- _INSTRUCTIONS FOR THE TASK_
Print all entries below exactly as they appear.

Data records
──────────────────────────────

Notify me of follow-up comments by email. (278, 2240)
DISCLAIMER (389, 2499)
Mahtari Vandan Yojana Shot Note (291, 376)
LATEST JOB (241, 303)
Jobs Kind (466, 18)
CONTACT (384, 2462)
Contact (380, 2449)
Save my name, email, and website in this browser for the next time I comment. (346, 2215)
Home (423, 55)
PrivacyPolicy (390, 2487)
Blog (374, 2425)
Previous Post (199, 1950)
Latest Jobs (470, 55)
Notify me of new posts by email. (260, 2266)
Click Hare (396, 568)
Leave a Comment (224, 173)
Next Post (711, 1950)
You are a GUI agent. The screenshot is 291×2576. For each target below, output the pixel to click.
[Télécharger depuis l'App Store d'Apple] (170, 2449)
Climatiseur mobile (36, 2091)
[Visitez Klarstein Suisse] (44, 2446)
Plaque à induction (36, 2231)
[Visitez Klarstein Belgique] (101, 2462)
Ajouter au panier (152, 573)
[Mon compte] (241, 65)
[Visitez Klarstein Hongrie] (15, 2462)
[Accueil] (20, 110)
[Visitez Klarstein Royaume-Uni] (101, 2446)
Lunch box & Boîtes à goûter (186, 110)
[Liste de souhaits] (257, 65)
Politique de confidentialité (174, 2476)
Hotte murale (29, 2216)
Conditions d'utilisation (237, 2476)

──────────────────────────────

- _COMPLETED EXERCISE_
Notify me of follow-up comments by email. (278, 2240)
DISCLAIMER (389, 2499)
Mahtari Vandan Yojana Shot Note (291, 376)
LATEST JOB (241, 303)
Jobs Kind (466, 18)
CONTACT (384, 2462)
Contact (380, 2449)
Save my name, email, and website in this browser for the next time I comment. (346, 2215)
Home (423, 55)
PrivacyPolicy (390, 2487)
Blog (374, 2425)
Previous Post (199, 1950)
Latest Jobs (470, 55)
Notify me of new posts by email. (260, 2266)
Click Hare (396, 568)
Leave a Comment (224, 173)
Next Post (711, 1950)
You are a GUI agent. The screenshot is 291×2576. For each target below, output the pixel to click.
[Télécharger depuis l'App Store d'Apple] (170, 2449)
Climatiseur mobile (36, 2091)
[Visitez Klarstein Suisse] (44, 2446)
Plaque à induction (36, 2231)
[Visitez Klarstein Belgique] (101, 2462)
Ajouter au panier (152, 573)
[Mon compte] (241, 65)
[Visitez Klarstein Hongrie] (15, 2462)
[Accueil] (20, 110)
[Visitez Klarstein Royaume-Uni] (101, 2446)
Lunch box & Boîtes à goûter (186, 110)
[Liste de souhaits] (257, 65)
Politique de confidentialité (174, 2476)
Hotte murale (29, 2216)
Conditions d'utilisation (237, 2476)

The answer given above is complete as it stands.